[Start INPUT ROWS]
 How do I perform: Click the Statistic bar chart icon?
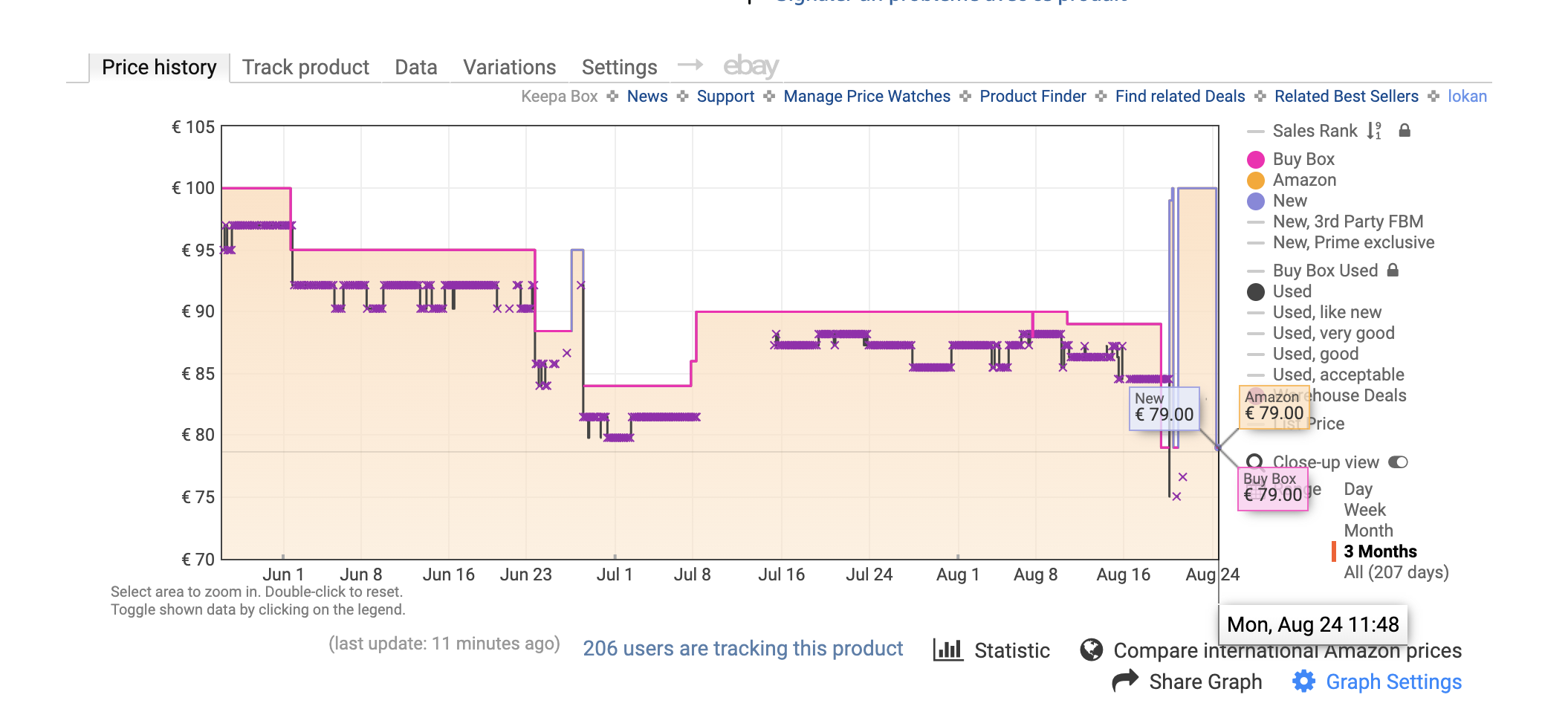948,650
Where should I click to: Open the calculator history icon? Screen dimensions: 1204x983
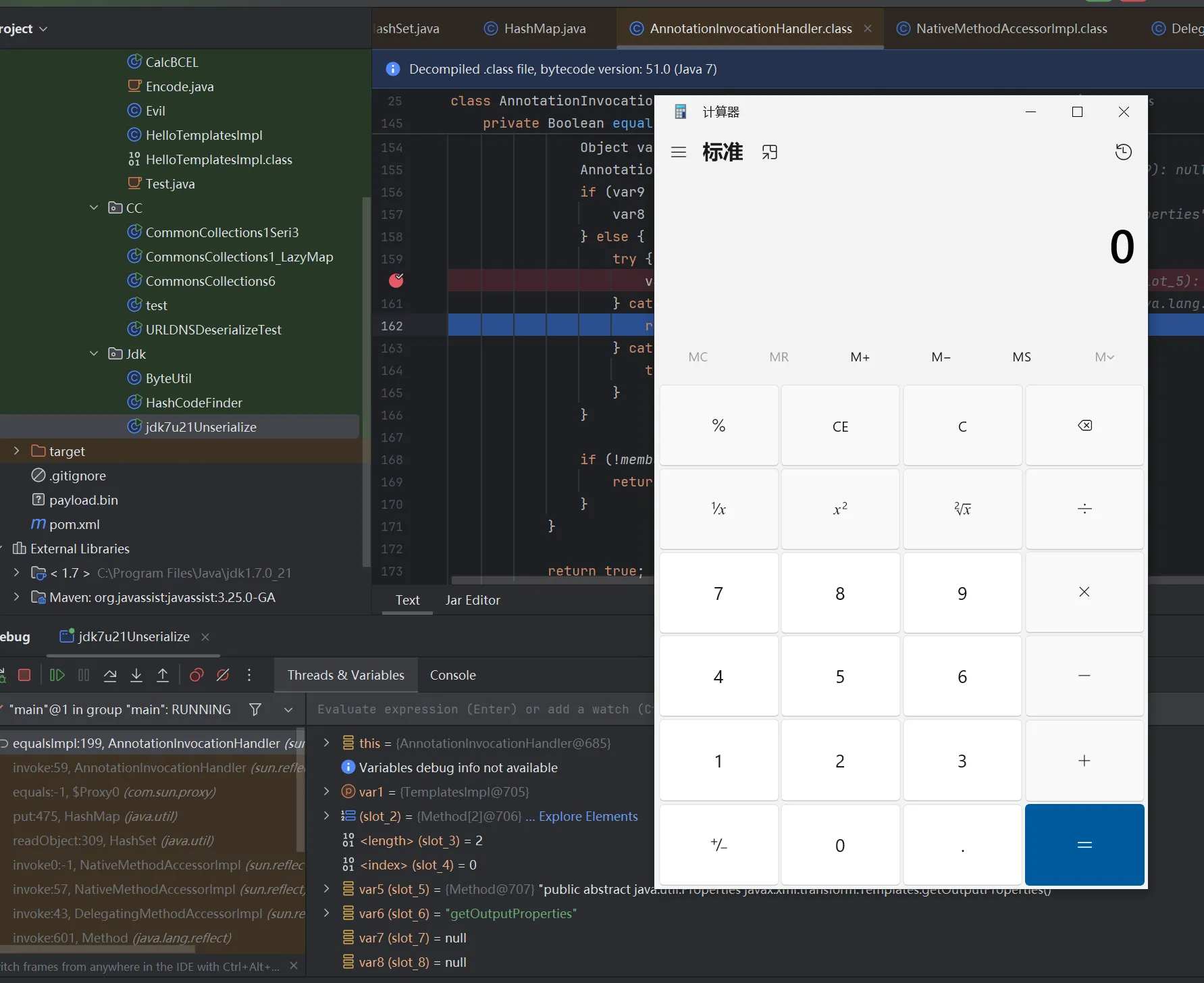1123,152
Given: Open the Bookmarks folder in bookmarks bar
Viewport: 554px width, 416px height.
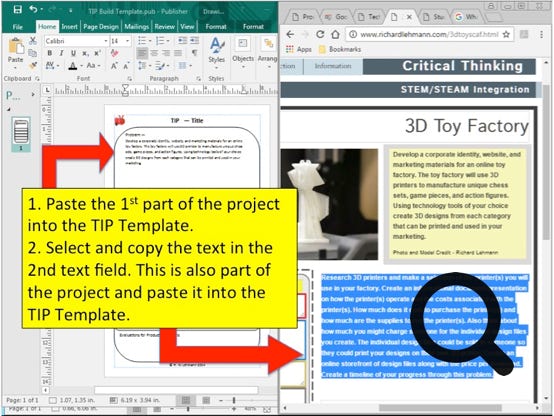Looking at the screenshot, I should click(340, 49).
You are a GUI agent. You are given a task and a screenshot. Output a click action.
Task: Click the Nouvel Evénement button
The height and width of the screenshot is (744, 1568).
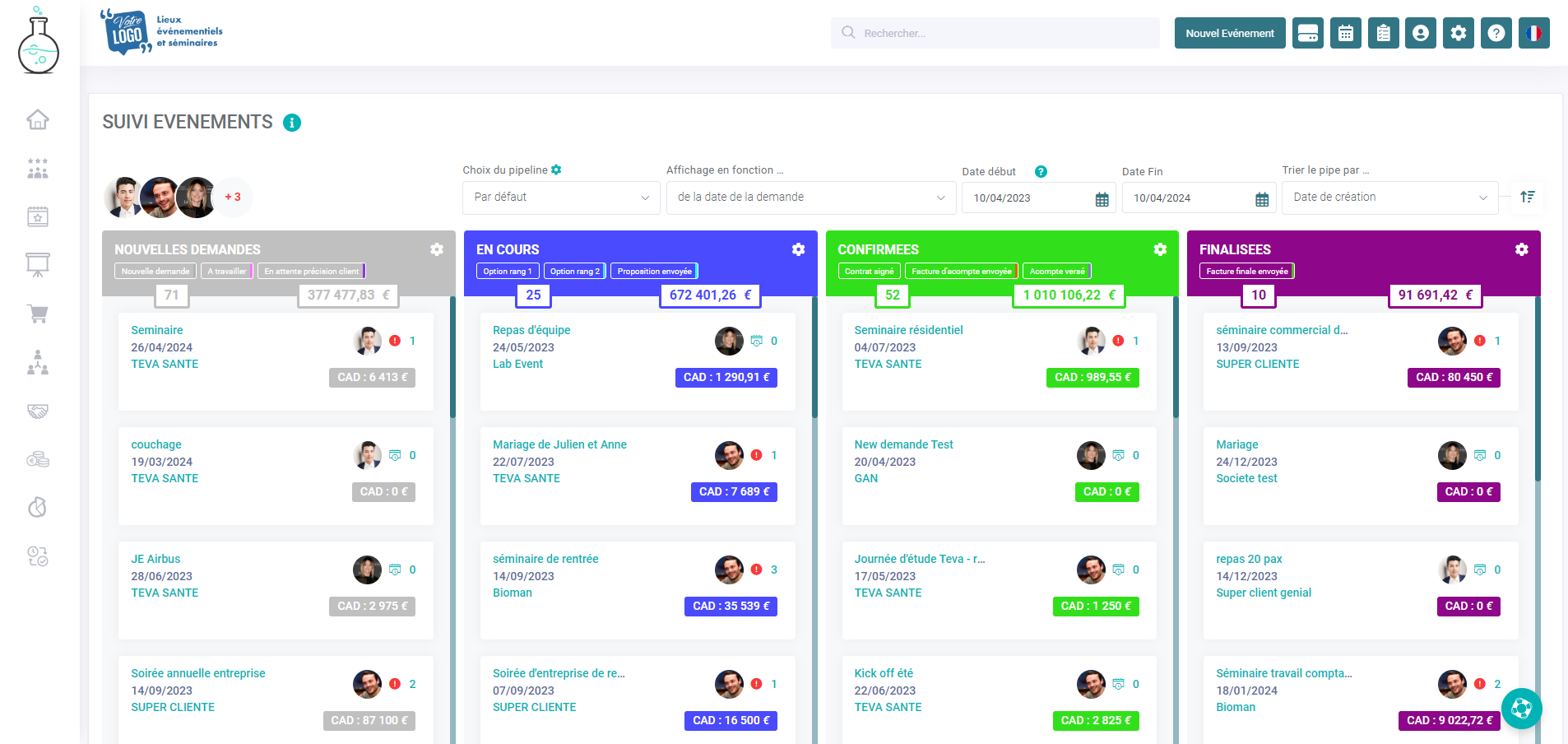[x=1229, y=33]

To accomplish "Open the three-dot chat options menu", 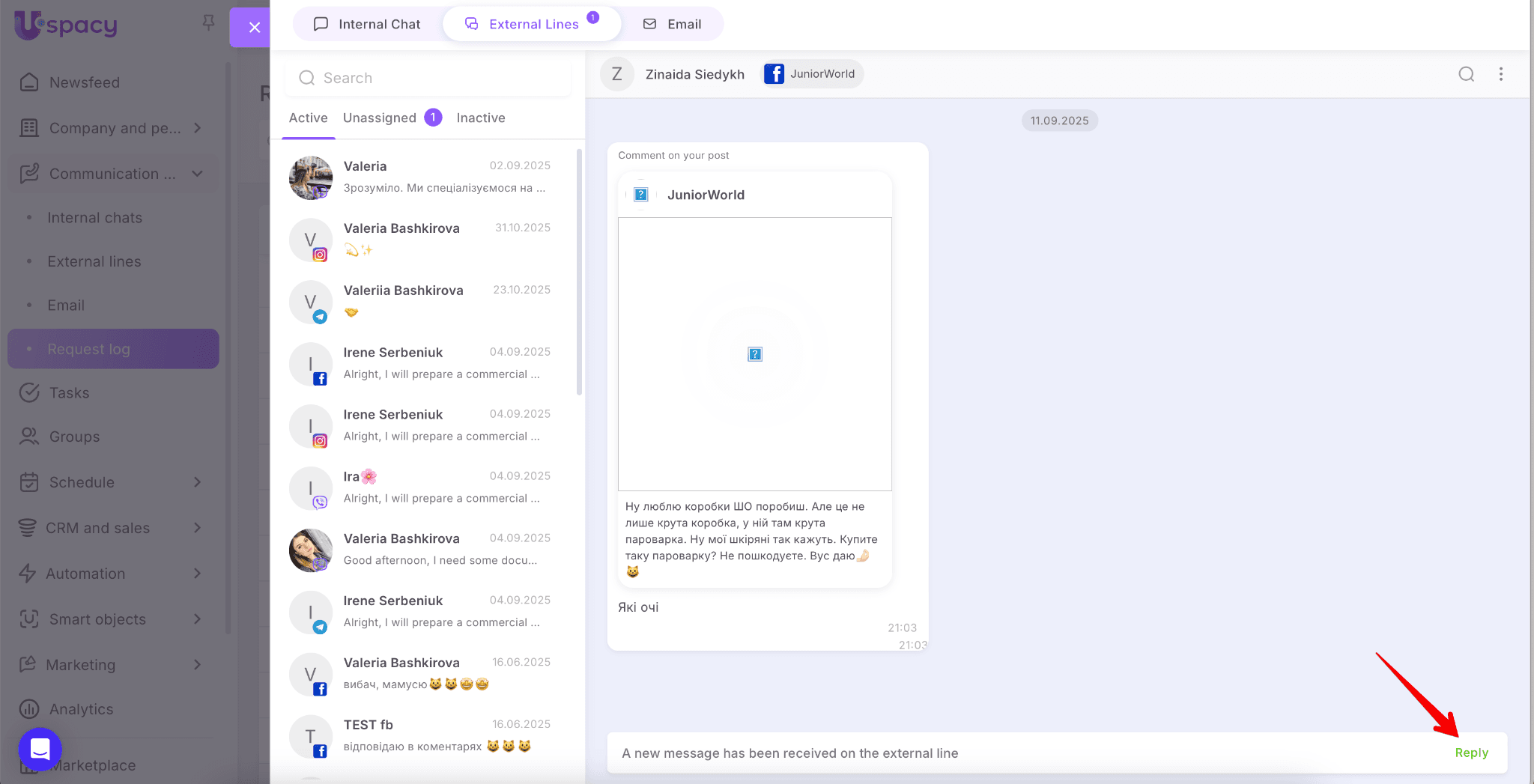I will 1500,74.
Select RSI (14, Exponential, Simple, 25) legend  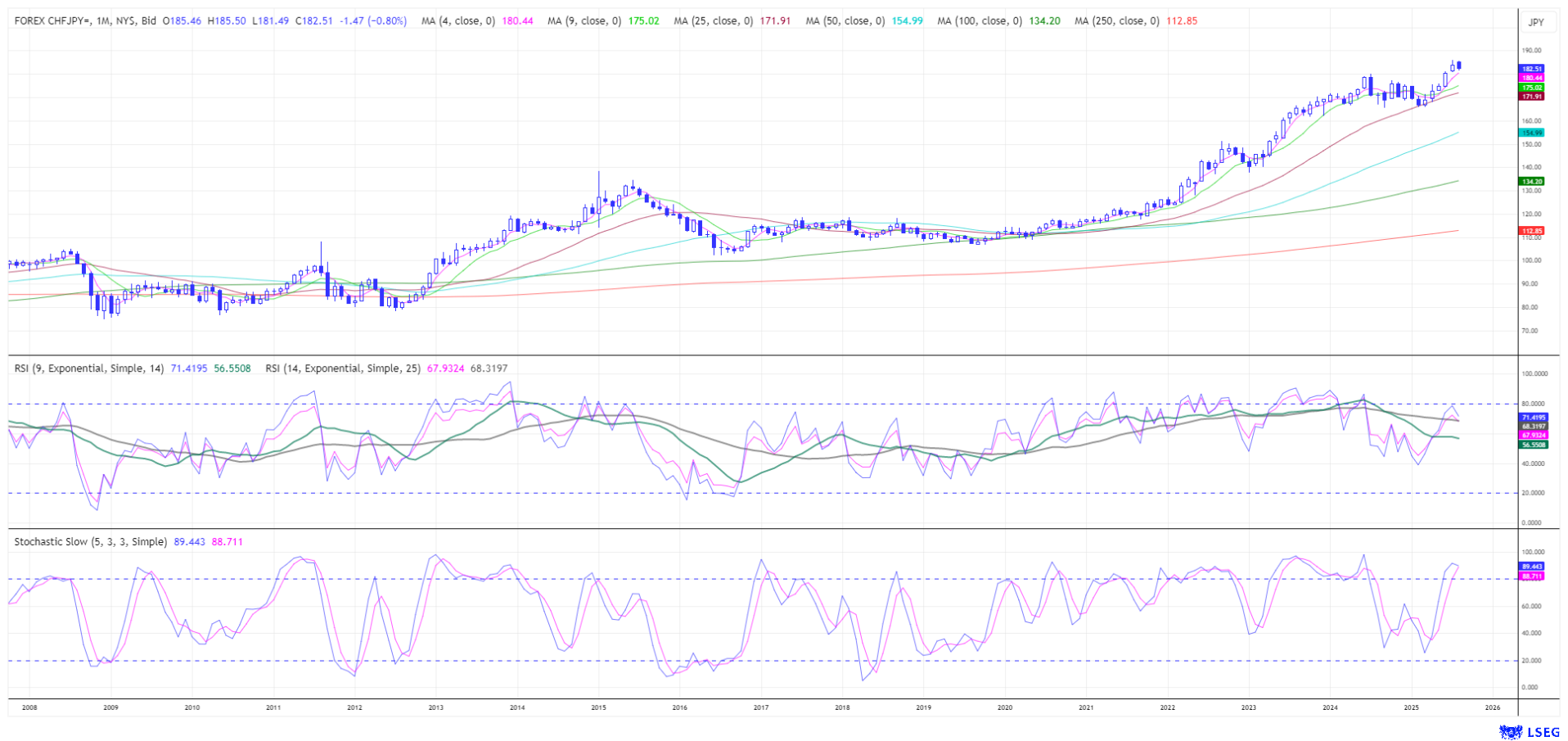343,368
[End INPUT ROWS]
- **WHAT THIS TASK INVOLVES**
Extract every line from the rows above that contains the word "height".

- **CORRECT RESULT**
Viewport: 554px width, 416px height.
The height and width of the screenshot is (744, 1568).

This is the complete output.